A party moving for summary judgment may refer to any
evidence that would be admissible if there were to be a
trial, such as, depositions, party admissions, documents
received during discovery (such as contracts, emails,
letters, and certified government documents). Each party
may present to the court its view of applicable law by
submitting a legal memorandum in support of, or in
opposition to, the motion. The court may allow for oral
argument of the lawyers, generally where the judge wishes
to question the lawyers on issues in the case.
Summary judgment is awarded if the undisputed facts and
the law make it clear that it would be impossible for one
party to prevail if the matter were to proceed to trial.
The court must consider all materials in the light most
favorable to the party opposing the motion for summary
judgment.
If a trial could result in the jury (or judge in a bench
trial) deciding in favor of the party opposing the
motion, then summary judgment is inappropriate. A
decision granting summary judgment can be appealed
without delay. A decision denying summary judgment
ordinarily cannot be immediately appealed; instead, the
case continues on its normal course. In United States
federal courts, a denial of summary judgment cannot be
appealed until final resolution of the whole case,
because of the requirements of 28 U.S.C. § 1291 and 28
U.S.C. § 1292 (the final judgment rule).
In order to defeat a motion for summary judgment, the
non-moving party only has to show substantial evidence
that a dispute of material facts exists, regardless of
the strength of that evidence. For example, if one side
on a summary judgment motion can produce the evidence of
"a dozen bishops", and the other side only has
the testimony of a known liar, then summary judgment is
not appropriate. Deciding on the relative credibility of
witnesses is a question for trial.
Where appropriate, a court may award summary judgment
upon less than all claims, known as "partial summary
judgment."
It is not uncommon for summary judgments of lower U.S.
courts in complex cases to be overturned on appeal. A
grant of summary judgment is reviewed "de novo"
(meaning, without deference to the views of the trial
judge) both as to the determination that there is no
remaining genuine issue of material fact and that the
prevailing party was entitled to judgment as a matter of
law.
A motion for summary judgment in United States District
Court is governed by Rule 56 of the Federal Rules of
Civil Procedure. Other pretrial motions, such as a
"motion for judgment on the pleadings" or a
"motion to dismiss for failure to state a claim upon
which relief may be granted," can be converted by
the judge to motions for summary judgment, if matters
outside the pleadings are presented to and not
excluded by the trial-court judge.
State Court Practice
Summary judgment practice in most
states is similar to federal practice, though with minor
differences. For example, the U.S. state of California
requires the moving party to actually present evidence
rather than merely refer to evidence. See Aguilar v.
Atlantic Richfield Co., 25 Cal. 4th 826 (2001). This is
done by attaching relevant documents and by summarizing
all relevant factual points within those documents in a
separate statement of facts.
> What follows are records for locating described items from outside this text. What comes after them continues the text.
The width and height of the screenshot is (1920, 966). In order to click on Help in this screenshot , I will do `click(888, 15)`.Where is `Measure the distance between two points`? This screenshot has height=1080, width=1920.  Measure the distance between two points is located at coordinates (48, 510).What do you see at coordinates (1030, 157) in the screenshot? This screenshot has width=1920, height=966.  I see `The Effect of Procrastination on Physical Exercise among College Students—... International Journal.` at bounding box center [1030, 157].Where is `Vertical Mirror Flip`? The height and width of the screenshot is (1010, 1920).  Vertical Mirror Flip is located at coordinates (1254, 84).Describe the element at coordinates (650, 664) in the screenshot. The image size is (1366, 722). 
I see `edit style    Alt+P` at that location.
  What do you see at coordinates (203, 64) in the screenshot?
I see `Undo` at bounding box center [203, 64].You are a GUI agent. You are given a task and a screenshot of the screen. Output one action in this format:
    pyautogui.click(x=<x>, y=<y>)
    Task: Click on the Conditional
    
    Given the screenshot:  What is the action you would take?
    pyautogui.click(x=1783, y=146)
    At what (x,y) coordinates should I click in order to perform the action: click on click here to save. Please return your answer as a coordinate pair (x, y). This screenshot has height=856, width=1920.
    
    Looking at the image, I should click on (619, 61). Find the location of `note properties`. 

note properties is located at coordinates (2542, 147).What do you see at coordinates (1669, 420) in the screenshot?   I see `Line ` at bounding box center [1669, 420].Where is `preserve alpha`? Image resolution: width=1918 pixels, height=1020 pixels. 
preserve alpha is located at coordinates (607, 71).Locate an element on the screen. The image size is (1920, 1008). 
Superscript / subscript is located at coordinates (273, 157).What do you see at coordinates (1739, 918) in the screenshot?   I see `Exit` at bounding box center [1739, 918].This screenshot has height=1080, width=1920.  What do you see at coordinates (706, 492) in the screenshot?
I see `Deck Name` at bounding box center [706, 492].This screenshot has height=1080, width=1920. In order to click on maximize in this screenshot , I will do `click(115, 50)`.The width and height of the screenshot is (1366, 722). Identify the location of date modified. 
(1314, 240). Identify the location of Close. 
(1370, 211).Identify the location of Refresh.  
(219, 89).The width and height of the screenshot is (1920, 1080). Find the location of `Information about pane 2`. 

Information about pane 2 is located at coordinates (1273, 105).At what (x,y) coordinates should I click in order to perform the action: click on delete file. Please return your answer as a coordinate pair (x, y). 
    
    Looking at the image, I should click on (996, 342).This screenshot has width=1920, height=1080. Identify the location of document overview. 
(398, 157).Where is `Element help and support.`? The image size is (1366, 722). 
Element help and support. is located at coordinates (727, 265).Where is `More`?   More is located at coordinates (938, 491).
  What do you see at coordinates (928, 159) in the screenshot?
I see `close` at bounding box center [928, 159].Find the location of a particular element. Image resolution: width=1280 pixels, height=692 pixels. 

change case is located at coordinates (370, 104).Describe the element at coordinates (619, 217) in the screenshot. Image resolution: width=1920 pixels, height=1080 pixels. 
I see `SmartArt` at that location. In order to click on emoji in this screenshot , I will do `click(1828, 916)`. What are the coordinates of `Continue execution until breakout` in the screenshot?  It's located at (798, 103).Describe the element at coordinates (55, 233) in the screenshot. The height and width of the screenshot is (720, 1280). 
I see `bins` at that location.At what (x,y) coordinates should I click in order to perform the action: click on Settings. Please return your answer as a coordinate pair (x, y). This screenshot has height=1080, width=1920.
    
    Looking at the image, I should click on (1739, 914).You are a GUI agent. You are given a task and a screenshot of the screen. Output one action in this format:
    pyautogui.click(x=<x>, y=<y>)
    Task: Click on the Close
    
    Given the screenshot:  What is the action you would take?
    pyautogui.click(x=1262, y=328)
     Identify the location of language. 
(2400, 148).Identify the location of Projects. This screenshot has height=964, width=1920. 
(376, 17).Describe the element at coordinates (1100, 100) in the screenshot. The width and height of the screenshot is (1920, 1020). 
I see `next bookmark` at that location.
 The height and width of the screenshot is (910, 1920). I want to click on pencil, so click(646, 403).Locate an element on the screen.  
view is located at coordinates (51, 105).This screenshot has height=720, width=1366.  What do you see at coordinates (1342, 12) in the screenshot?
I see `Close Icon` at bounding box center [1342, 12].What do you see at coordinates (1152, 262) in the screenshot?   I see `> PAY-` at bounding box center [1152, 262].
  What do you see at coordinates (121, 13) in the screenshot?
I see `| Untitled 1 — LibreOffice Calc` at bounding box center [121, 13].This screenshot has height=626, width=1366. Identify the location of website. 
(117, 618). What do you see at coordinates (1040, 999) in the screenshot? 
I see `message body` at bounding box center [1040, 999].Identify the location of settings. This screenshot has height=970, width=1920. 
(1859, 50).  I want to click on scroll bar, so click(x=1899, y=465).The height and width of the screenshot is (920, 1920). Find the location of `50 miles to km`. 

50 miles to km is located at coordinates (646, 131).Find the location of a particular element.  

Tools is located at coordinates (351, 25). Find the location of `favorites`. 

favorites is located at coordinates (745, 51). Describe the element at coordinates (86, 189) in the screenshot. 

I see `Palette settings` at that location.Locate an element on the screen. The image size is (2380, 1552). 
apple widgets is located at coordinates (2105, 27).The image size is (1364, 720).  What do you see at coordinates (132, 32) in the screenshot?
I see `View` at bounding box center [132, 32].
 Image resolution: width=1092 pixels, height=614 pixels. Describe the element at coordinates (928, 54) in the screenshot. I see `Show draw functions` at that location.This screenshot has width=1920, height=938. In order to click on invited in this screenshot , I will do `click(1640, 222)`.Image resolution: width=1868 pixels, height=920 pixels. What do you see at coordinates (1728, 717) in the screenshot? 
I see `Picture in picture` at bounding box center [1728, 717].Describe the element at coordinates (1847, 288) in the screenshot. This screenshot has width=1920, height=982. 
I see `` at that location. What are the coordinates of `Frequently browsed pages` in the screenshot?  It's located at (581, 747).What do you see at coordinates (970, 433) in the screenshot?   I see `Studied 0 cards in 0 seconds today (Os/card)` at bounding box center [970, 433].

In turn, the record to be
reviewed by the judge can be very large; for example, the
Aguilar case involved a record of about 18,400 pages.
Also, California uses the term "summary
adjudication" instead of "partial summary
judgment." There is currently a conflict between the
different districts of the California Courts of Appeal as
to the availability of summary adjudication; most
superior courts tend to side with the narrowest
interpretation of California Code of Civil Procedure
section 437c, under which a party may make such a motion
only with respect to an entire cause of action, an
affirmative defense, or a claim for punitive damages.
There is also language in section 437c about "issues
of duty," but some Courts of Appeal panels have
given that phrase an extremely narrow interpretation due
to evidence that the California State Legislature has
been trying to stop the state courts from engaging in the
piecemeal adjudication of individual issues.